# Example of RNA 5' Expansion Mapping and Annotation Pipeline (REMAP)

Jianheng Fox Liu, 2025.06

In [1]:
name = "test_run"

In [2]:
# Environments
cutadapt = "/home/fox/Software/bin/cutadapt"
umitools = "/home/fox/Software/bin/umi_tools"
hisat2 = "/home/fox/Software/hisat2/2.2.1/hisat2"
bowtie2 = "/home/fox/Software/bowtie2/2.4.2/bowtie2"
samtools = "/home/fox/Software/samtools/1.16/bin/samtools"
python = "/home/fox/Software/bin/python"

In [3]:
# Metadata
ncRNA_bt2 = "/home/fox/Database/Overrepresent_RNA_removal/20240127_silva_snRNA_snoRNA"  # this is for bowtie2 mapping for snRNA, snoRNA, and rRNA.
hisat2_index = "/home/fox/Database/hisat2/GRCh38_Gencode_v45_nochr_UCSC_SNP_v151/GRCh38.primary_assembly.genome.nochr.snp" # hisat2 index, with or withou SNP annotations
snp_db = "/home/fox/Database/dbSNP/UCSC_SNP151_COMMON/snp151Common.bed.gz" # dbSNP annotations, in BED format, optional
fasta = "/home/fox/Database/Genome/Human/Gencode/v45/GRCh38.primary_assembly.genome.nochr.fa" # fasta for the genomic sequence

In [4]:
# Scripts <-- change the directories
clean_bam = "clean_reads_in_BAM_by_UMI.py"
REMAP = "REMAP.v1.py"

## 1. Cutadapt and UMI-tools to remove artificial sequences

In [5]:
cmd_cutadapt = "{cutadapt} -j 4 -m 30 -q 20 -e 0.25 --max-n 0 -a AGATCGGAAGAGCACACGTC -A ATATN{{11}}AGATCGGAAGAGCGTCGTG -o read1.cutadapt.fastq.gz -p read2.cutadapt.fastq.gz {read1} {read2}".format(cutadapt=cutadapt, read1="test_read1.fastq.gz", read2="test_read2.fastq.gz")

In [6]:
!$cmd_cutadapt

This is cutadapt 4.1 with Python 3.9.14
Command line parameters: -j 4 -m 30 -q 20 -e 0.25 --max-n 0 -a AGATCGGAAGAGCACACGTC -A ATATN{11}AGATCGGAAGAGCGTCGTG -o read1.cutadapt.fastq.gz -p read2.cutadapt.fastq.gz test_read1.fastq.gz test_read2.fastq.gz
Processing paired-end reads on 4 cores ...
Done           00:00:01       100,000 reads @  14.6 µs/read;   4.12 M reads/minute
Finished in 1.47 s (15 µs/read; 4.07 M reads/minute).

=== Summary ===

Total read pairs processed:            100,000
  Read 1 with adapter:                  77,818 (77.8%)
  Read 2 with adapter:                  63,913 (63.9%)

== Read fate breakdown ==
Pairs that were too short:              34,402 (34.4%)
Pairs with too many N:                   1,102 (1.1%)
Pairs written (passing filters):        64,496 (64.5%)

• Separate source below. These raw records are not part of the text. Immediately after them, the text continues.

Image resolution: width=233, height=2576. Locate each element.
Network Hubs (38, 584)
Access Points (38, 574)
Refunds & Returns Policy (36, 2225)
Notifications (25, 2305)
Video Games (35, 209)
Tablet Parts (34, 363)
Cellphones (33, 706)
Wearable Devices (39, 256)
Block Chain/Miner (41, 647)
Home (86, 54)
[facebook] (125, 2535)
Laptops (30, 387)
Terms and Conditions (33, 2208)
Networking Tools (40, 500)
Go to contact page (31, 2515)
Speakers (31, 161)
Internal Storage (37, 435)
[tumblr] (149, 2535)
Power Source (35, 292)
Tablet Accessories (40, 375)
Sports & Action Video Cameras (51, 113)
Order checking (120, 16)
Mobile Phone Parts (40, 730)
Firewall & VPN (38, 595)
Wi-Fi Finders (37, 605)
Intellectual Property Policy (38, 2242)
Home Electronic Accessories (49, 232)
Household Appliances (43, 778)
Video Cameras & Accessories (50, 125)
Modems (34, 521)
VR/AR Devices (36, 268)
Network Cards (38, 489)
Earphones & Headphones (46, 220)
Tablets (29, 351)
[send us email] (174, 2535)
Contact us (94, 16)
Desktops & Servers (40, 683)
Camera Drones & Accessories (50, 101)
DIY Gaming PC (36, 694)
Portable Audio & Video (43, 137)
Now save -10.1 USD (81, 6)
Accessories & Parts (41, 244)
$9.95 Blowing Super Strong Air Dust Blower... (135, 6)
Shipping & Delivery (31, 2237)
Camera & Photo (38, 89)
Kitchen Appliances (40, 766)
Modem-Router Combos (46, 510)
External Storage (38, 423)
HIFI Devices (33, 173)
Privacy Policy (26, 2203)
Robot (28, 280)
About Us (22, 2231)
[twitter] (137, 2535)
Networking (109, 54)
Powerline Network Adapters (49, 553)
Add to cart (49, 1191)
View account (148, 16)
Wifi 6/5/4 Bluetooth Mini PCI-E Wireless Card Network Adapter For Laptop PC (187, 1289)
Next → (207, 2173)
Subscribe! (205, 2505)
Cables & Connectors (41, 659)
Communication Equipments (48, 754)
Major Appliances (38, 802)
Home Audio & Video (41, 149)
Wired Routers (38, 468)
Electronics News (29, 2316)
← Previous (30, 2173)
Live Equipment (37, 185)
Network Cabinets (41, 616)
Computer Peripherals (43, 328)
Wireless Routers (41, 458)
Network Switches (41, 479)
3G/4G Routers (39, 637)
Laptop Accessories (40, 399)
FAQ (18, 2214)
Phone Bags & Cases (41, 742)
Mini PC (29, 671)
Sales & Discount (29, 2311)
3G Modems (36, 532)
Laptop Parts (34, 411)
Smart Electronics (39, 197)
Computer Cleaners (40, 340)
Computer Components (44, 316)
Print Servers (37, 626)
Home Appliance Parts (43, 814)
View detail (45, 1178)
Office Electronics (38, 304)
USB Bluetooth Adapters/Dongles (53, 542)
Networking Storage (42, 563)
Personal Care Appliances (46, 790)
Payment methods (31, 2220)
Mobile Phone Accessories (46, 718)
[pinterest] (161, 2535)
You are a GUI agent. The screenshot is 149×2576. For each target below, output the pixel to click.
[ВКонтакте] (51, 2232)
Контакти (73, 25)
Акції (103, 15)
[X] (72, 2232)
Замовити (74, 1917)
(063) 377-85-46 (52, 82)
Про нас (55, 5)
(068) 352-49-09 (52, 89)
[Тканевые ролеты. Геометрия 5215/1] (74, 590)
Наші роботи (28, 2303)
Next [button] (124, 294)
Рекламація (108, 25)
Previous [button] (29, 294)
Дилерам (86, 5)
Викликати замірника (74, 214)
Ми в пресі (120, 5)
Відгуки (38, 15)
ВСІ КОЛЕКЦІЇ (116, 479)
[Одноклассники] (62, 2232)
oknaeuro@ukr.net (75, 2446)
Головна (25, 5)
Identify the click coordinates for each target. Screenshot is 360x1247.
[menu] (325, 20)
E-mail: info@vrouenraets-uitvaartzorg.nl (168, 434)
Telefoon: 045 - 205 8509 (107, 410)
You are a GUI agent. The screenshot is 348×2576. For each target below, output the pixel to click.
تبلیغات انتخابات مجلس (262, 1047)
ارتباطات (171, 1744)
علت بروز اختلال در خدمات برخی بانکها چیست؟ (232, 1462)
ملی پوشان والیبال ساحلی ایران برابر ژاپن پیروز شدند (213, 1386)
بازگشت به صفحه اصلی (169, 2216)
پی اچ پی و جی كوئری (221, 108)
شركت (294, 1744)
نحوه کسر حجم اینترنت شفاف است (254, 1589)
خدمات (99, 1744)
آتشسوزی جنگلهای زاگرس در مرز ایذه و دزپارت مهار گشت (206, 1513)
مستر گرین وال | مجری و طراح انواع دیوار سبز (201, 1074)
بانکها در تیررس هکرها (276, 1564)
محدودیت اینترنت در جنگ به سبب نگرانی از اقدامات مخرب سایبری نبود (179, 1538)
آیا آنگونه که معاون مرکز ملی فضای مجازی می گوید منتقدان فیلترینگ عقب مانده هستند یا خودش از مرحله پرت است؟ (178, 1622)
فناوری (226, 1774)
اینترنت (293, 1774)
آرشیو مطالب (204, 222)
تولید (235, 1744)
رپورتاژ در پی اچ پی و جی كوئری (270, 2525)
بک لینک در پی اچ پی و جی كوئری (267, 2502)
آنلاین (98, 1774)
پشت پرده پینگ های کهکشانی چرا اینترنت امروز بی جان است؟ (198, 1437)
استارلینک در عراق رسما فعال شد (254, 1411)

Total basepairs processed:    20,200,000 bp
  Read 1:    10,100,000 bp
  Read 2:    10,100,000 bp
Quality-trimmed:                 413,879 bp (2.0%)
  Read 1:        92,500 bp
  Read 2:       321,379 bp


In [7]:
# If you have UMIs
cmd_umitools = "{umitools} extract -I read1.cutadapt.fastq.gz -S read1.umi.fastq --read2-in=read2.cutadapt.fastq.gz --read2-out=read2.umi.fastq -p NNNNNNNNNNNNNNN --log=umi_extract.log".format(umitools=umitools)
!$cmd_umitools

## 2. Bowtie2 to exclude unwanted transcripts (optional)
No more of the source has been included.